Top of MATERIAL FOR THIS TASK

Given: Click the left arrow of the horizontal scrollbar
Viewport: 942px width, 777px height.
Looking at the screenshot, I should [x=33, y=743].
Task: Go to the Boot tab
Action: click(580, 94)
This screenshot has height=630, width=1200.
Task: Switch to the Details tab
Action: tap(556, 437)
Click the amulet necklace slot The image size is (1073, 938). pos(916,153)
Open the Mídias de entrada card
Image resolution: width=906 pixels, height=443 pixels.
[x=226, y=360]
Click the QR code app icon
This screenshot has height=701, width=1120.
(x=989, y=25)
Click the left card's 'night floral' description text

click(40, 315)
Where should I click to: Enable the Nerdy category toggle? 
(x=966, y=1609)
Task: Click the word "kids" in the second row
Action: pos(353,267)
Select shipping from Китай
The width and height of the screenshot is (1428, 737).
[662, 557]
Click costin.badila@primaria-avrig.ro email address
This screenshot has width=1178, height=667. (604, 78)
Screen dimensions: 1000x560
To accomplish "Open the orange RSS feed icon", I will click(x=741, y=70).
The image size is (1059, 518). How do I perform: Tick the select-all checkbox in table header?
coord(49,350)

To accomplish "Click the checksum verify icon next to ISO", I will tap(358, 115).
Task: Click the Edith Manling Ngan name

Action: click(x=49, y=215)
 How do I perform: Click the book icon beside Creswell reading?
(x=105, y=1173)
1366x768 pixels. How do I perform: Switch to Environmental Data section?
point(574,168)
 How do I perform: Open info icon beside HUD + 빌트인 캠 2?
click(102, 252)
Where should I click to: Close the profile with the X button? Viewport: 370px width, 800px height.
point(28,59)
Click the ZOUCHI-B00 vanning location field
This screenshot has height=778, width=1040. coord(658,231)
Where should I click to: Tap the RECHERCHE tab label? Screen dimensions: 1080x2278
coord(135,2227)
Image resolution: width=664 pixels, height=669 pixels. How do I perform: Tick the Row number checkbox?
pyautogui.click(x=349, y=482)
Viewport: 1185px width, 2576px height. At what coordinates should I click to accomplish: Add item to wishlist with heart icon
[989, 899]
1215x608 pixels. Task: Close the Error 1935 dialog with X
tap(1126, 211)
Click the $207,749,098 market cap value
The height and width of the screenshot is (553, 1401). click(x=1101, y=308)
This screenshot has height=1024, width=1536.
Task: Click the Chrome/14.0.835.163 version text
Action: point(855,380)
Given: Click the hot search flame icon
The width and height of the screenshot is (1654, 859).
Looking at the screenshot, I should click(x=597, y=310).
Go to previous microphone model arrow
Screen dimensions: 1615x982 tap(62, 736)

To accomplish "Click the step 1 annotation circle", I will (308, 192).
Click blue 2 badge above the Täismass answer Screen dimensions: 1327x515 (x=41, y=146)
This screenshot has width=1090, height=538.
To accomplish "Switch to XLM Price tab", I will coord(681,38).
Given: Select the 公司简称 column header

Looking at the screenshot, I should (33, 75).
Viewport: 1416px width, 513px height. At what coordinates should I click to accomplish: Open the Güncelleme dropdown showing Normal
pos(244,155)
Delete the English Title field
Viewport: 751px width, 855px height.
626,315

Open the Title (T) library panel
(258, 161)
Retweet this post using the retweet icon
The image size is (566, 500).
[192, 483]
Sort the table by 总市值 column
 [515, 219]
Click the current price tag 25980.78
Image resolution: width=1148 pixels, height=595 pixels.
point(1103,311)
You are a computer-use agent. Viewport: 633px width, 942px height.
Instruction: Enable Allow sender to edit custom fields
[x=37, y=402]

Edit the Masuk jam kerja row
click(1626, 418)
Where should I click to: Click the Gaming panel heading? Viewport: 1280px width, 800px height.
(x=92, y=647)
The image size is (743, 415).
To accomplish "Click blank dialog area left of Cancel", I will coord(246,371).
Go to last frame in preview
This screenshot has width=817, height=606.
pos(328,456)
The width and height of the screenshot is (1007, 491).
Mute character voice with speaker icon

Bottom of MATERIAL FOR THIS TASK

Among the lines above, please find those with "will" and copy them.

[RESULT BELOW]
To accomplish "Open the orange RSS feed icon", I will click(x=741, y=70).
To accomplish "Click the checksum verify icon next to ISO", I will tap(358, 115).
To accomplish "Click the step 1 annotation circle", I will (308, 192).
To accomplish "Switch to XLM Price tab", I will coord(681,38).
To accomplish "Click blank dialog area left of Cancel", I will coord(246,371).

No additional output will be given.